● **TASK OBJECTIVE**
Leave out every line before the one that contains "Click the USDe Loop strategy title". Please restate that line and the rest of the data word for word, through the end.

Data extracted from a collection

○ ○ ○ ○ ○

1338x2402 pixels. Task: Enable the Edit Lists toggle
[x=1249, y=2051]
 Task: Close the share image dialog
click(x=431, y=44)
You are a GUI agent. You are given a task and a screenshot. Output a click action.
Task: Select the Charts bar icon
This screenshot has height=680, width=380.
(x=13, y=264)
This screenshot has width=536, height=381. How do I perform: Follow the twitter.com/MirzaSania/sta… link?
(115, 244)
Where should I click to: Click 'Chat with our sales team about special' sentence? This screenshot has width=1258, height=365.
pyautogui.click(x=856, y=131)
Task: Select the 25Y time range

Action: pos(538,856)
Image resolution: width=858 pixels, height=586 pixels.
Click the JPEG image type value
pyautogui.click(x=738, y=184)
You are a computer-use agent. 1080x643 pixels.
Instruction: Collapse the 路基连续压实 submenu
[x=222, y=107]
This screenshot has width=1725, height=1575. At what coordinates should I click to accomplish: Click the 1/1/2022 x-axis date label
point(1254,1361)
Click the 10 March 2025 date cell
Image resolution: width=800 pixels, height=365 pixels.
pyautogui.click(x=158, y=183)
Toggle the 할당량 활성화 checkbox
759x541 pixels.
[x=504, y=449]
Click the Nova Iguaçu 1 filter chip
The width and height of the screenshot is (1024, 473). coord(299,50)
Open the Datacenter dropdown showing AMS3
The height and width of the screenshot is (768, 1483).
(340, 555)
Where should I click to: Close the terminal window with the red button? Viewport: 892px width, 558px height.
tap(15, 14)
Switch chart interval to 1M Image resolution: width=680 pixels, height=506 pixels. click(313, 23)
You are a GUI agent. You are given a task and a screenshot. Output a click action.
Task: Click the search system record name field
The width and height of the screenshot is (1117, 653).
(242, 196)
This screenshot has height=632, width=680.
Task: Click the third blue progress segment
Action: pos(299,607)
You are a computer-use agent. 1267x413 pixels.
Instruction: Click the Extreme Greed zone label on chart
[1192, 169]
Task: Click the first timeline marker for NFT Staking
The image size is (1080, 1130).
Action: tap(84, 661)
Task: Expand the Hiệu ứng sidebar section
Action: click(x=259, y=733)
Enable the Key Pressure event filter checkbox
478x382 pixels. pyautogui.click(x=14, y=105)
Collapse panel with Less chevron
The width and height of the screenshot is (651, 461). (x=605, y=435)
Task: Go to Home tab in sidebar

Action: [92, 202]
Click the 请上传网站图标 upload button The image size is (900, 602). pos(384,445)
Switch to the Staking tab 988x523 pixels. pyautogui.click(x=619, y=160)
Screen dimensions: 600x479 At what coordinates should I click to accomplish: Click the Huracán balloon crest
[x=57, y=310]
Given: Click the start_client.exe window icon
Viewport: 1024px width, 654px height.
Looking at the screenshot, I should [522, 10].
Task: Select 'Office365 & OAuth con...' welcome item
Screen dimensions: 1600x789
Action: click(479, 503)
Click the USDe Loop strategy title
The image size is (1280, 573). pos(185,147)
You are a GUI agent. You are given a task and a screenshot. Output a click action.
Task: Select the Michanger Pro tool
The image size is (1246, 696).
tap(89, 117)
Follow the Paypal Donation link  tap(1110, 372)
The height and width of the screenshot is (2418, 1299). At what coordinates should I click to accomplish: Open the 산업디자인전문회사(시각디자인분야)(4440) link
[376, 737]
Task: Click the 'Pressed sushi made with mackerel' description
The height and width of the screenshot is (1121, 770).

○ ○ ○ ○ ○

● **TASK RESPONSE**
Click the USDe Loop strategy title
The image size is (1280, 573). pos(185,147)
You are a GUI agent. You are given a task and a screenshot. Output a click action.
Task: Select the Michanger Pro tool
The image size is (1246, 696).
tap(89, 117)
Follow the Paypal Donation link  tap(1110, 372)
The height and width of the screenshot is (2418, 1299). At what coordinates should I click to accomplish: Open the 산업디자인전문회사(시각디자인분야)(4440) link
[376, 737]
Task: Click the 'Pressed sushi made with mackerel' description
The height and width of the screenshot is (1121, 770).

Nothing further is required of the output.